International Stroke Conference
Gurmeen Kaur, MBBS
This year at ISC 2018 in Los Angeles, the American Heart Association/American Stroke Association put together a new program called the Fellows in Training program (FIT). In addition to introducing attendees to the International Stroke Conference and the AHA/ASA, the workshop was meant to provide stroke fellows with tools and training that will benefit them in their professional career, as well as opportunities to interact with thought leaders and potential mentors in the national and international stroke community.

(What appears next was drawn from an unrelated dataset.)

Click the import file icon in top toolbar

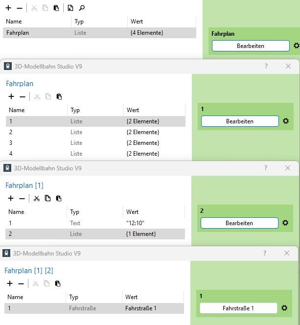tap(70, 8)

Around 50 fellows from vascular neurology programs around the country were a part of the workshop, which began with an introduction and several talks on how to identify your mission statement, good ways to present your data, and introducing changes in healthcare by understanding business, quality improvement and leadership models and roles. Day 1 also included a talk on how to build a practice and various practice models and their limitations. This was an excellent way of introducing fellows and early career attendees to academic, hospital-owned and physician-owned practice models to help this young group select their first jobs. The final session of the day was a networking event for all the participating fellows and faculty.

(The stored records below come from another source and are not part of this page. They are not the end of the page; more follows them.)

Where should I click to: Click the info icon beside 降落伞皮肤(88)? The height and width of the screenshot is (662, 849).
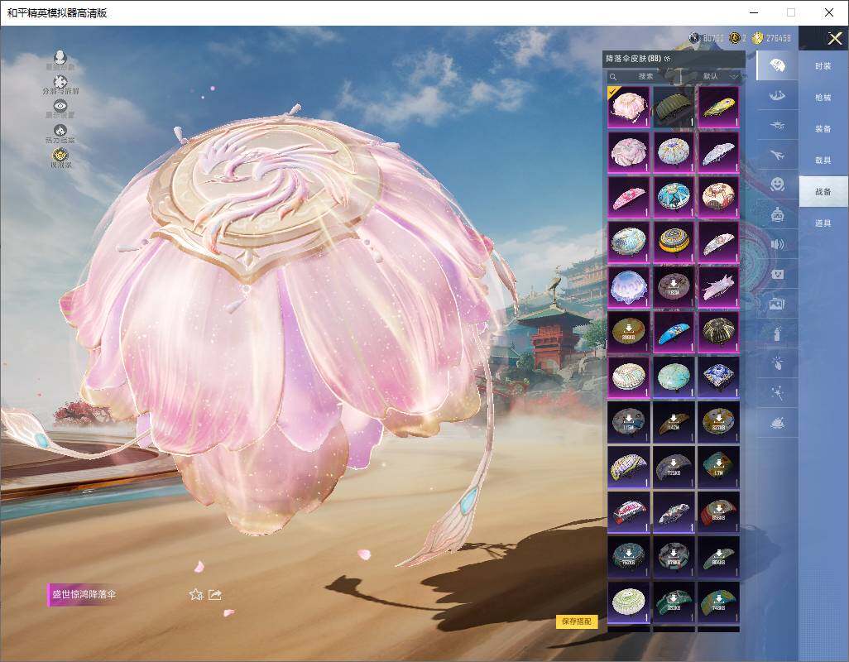tap(668, 59)
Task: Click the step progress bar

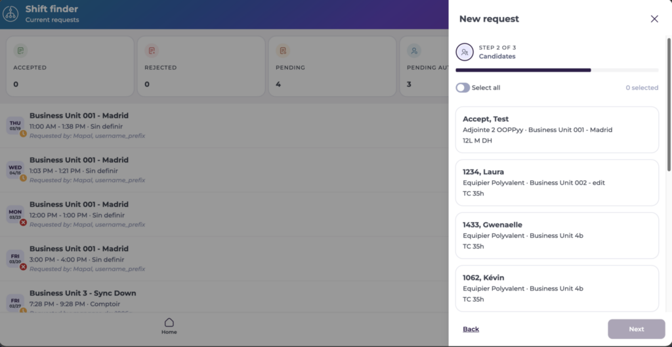Action: [x=557, y=70]
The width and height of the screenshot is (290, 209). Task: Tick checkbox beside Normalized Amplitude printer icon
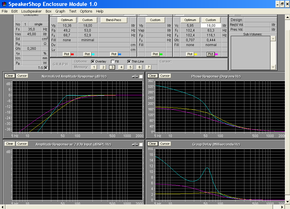(141, 76)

Day 2 started with an early breakfast with Dr. Mitchell Elkind, who introduced the fellows to the mission and outreach of the AHA/ASA, educated the group about local and state level opportunities and introduced “InterSECT,” which is a new addition to the Stroke journal dedicated to early career participants. Through the rest of the day, several sessions were available depending on the participants’ interests. The keynote event and the late breaking abstract session were overwhelming with the results of DEFUSE 3, pushing the limits on endovascular therapy and new avenues on stroke treatment.
Another interesting part of this program was the Fellow and Early Career luncheon. Dr. James Grotta addressed the group and gave his ’11 commandments’ to success. The session specifically addressed burnout and how to develop an ideal work-life balance. Roundtable discussions followed this and were geared toward a wide variety of topics ranging from neurointervention and neurocritical care to stroke prevention and post-stroke rehabilitation.
Another highlight of the program was Dr. José Biller talking to the group about how to negotiate a contract. The FIT program is an excellent effort by AHA/ASA in promoting early career attendees and fellows. It not only addressed pressing issues around work-life balance, but also promoted networking among fellows at various stages of training across the country. I was lucky to be a part of this program and would strongly recommend it to all vascular neurology fellows!